The findings also support the assumption, that hearing loss may have to be long-lasting before it leads to a change in IC volume and that only substructural and functional changes might be present right after the onset of hearing loss.
Since this exploratory retrospective study was, to our knowledge, the first systematic trying to correlate the relation of IC-volume with other factors like age or hearing status, these data can provide the basis to estimate the required sample size for more detailed future studies.
Conclusion
It can be concluded from the results of this study that it is possible to use a voxel-based method on routine clinical MRI stacks to determine the volume of the human inferior colliculus.

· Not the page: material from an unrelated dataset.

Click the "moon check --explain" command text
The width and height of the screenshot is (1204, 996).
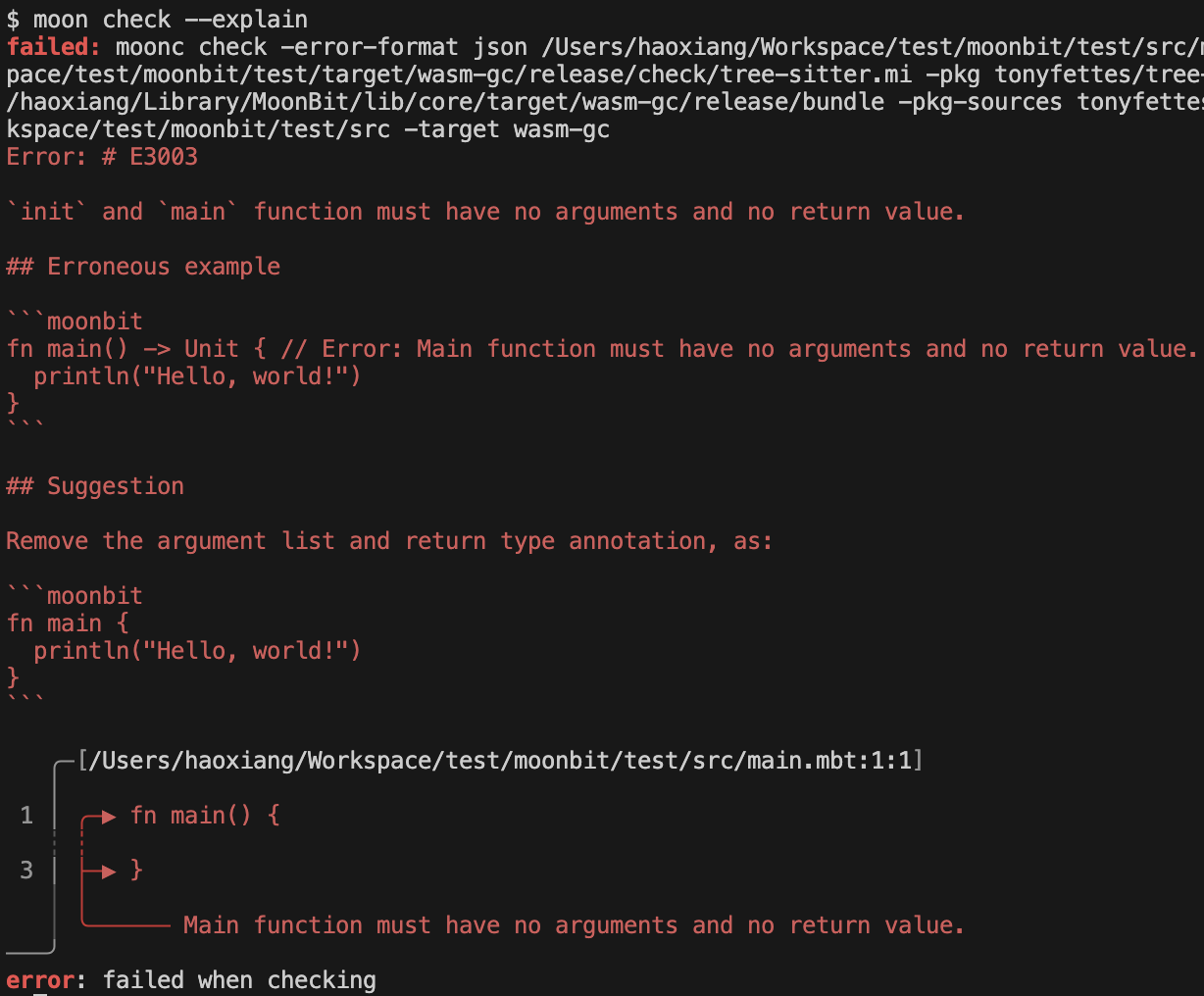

The volume of the inferior colliculus shows an age-dependency. There is a growth in IC volume from infancy until adulthood and a significant decrease in patients over the age of 60 years.
Left and right inferior colliculi do not show any systematic asymmetry in volume and there is no difference in volume between females and males.
In the group with asymmetric hearing (n = 13) a significant reduction of the volume on the deprived side (p = 0.036) was found. The proportion of subjects with severe hearing loss at least on one side was significantly higher in the old (>60 years) as compared to younger adults (10 to 60 years), suggesting that severe hearing loss may be associated with a reduced IC-volume in aged humans.
Supporting information
S1 Table. Raw data.
The excel sheet shows gender and age/years rounded to whole numbers of the patients (columns B&C), the DICOM attributes (columns D-H) used for determining the voxel volume (column J), the number of IC voxels (column K,L), IC volume (columns M,N) and the results of the hearing tests (columns Q-AR, frequencies where the highest output of the equipment did not elicit a response and no threshold could be determined are indicated by "-", missing data points are indicated by "o").